Up to this point Next of Kin has been a serious, thought provoking and fairly well acted film, but during the final fifth of the movie things start to get a bit silly. How so? I'm glad you asked…
An event eventually takes place that prompts seemingly the entire Kentuckian clan to arm themselves and head to Chicago to take down the mob, so naturally we see a group of hillbillies arming themselves as their wives dutifully pack enough sandwiches and picnic baskets to feed an army battalion! But hey, before I become too quick to criticize I'll admit it just ain't right to kill on an empty stomach, so as odd as the scene appeared I'll let it slip by.
But soon thereafter my raised eyebrow turned into an outright laugh as the scene transported back to the dark city streets of Chicago, where mountain men prepared an ambush for a mobster walking the streets alone. They lured the mobster into a dark alley by… now brace yourself… clucking like chickens! So let this be a word to the wise city dwellers – if you're walking along the city street and suddenly hear a posse of clucking chickens, be afraid. Be very afraid.
I'm afraid from this point on any pretense of a serious movie becomes overwhelmed by cheesy fun as we watch nutty rednecks fill the night with animal sounds as they hunt the mobsters down with the typical good ole boy arsenal: bows, bear traps, hunting dogs, hatchets, shotguns and even snakes!
One of the other minor things that drove me a little batty was how some within the Isabella family referred to their mob boss: Papa John. Now it sounds a little quirky for toughened mobsters to be calling an unrelated man "papa" to begin with, but the problem was compounded by the fact every time I heard his name I was tempted to pick up the phone and dial me a pizza! (For those unaware of the connection, there's a sizeable pizza chain called Papa John.)

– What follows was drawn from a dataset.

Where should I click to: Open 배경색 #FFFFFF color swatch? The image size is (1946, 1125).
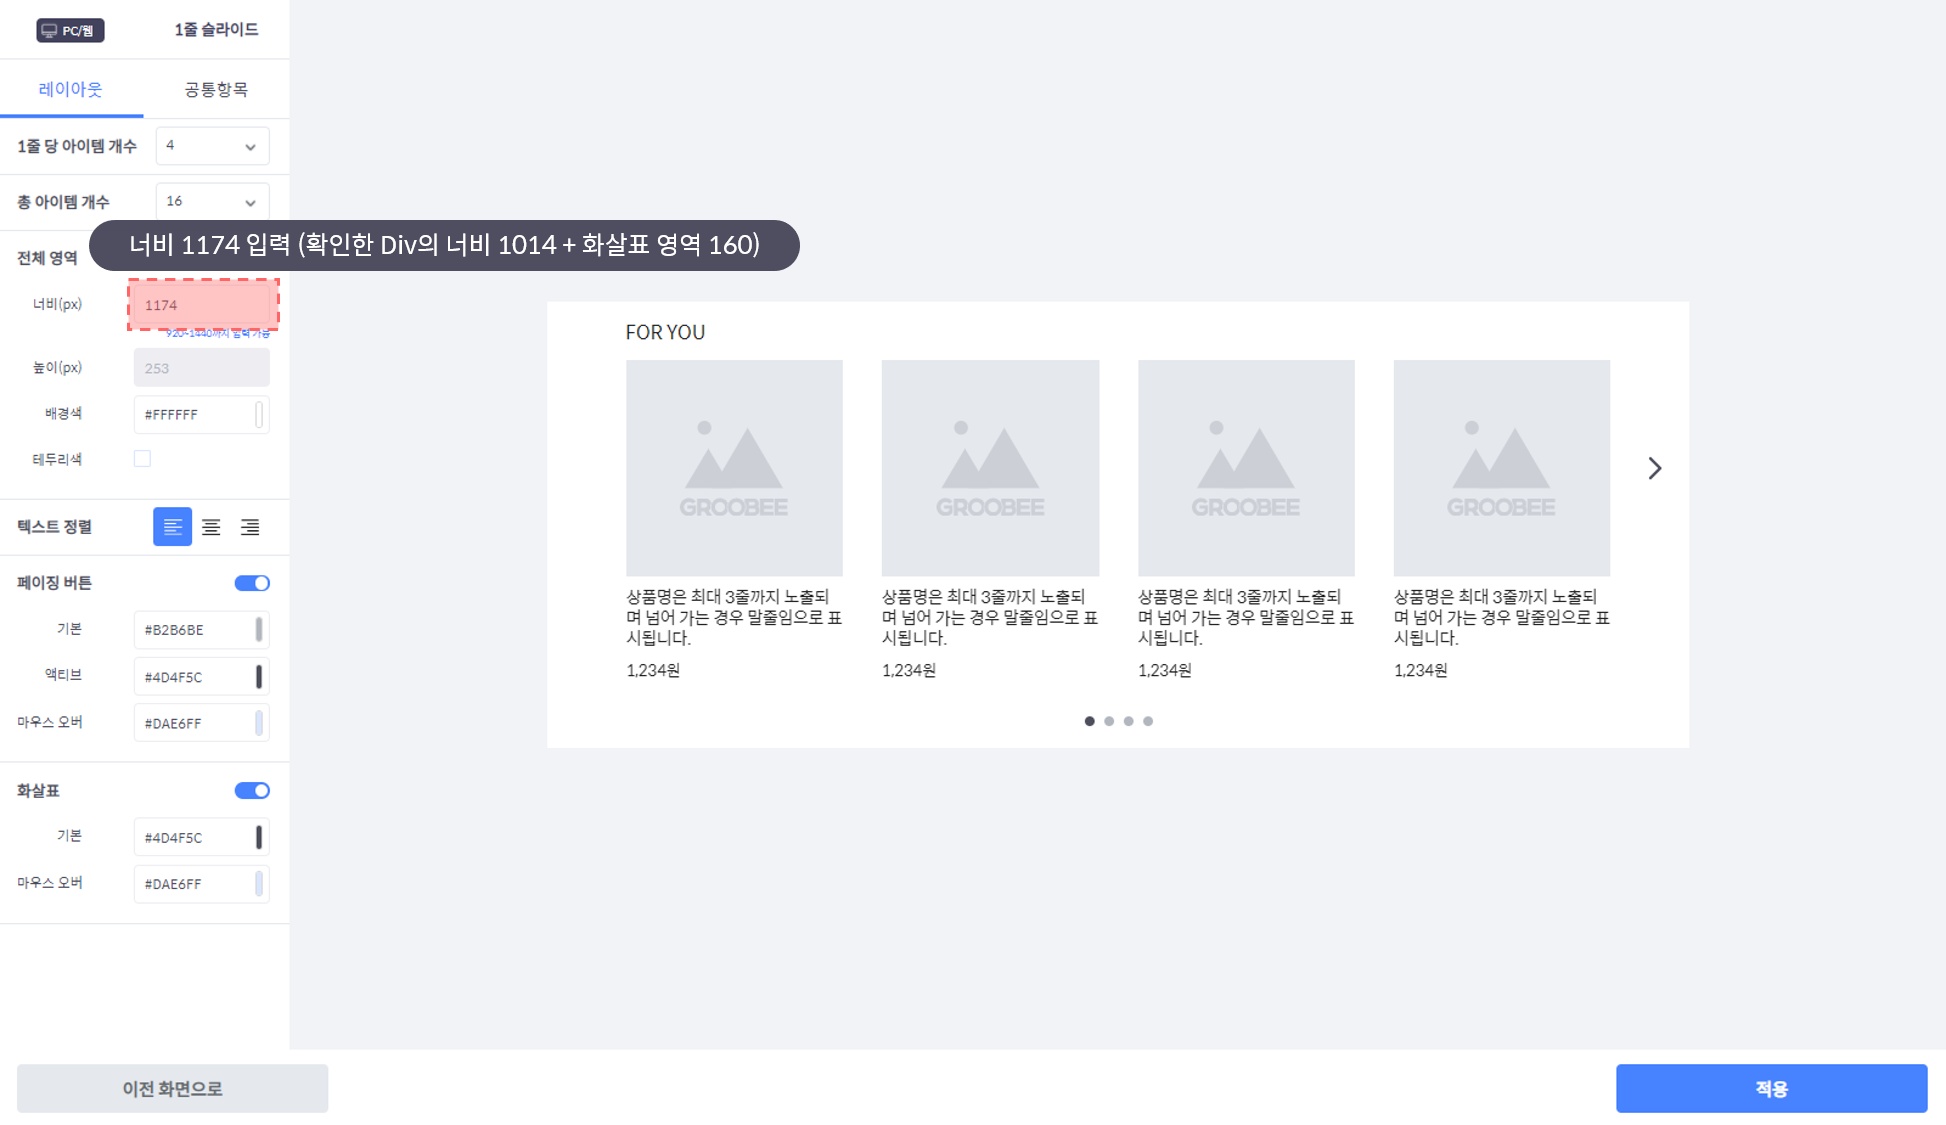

All of the actors performed adequately, though Liam Neeson stole the show with his passionate and thoroughly convincing performance. Neeson is a true actor and chameleon; he never fails to impress me as he handles widely varying roles in his various movies with ease. Fans of Ben Stiller might also find it interesting to see how the young starting actor played a mobster – a decidedly different type of role than we're accustomed to seeing from him.
When push comes to shove, although the movie wasn't without its flaws and seemed to change course completely in the final moments, Next of Kin was a solid film that provided a thoughtful story, interesting characters and some satisfying action.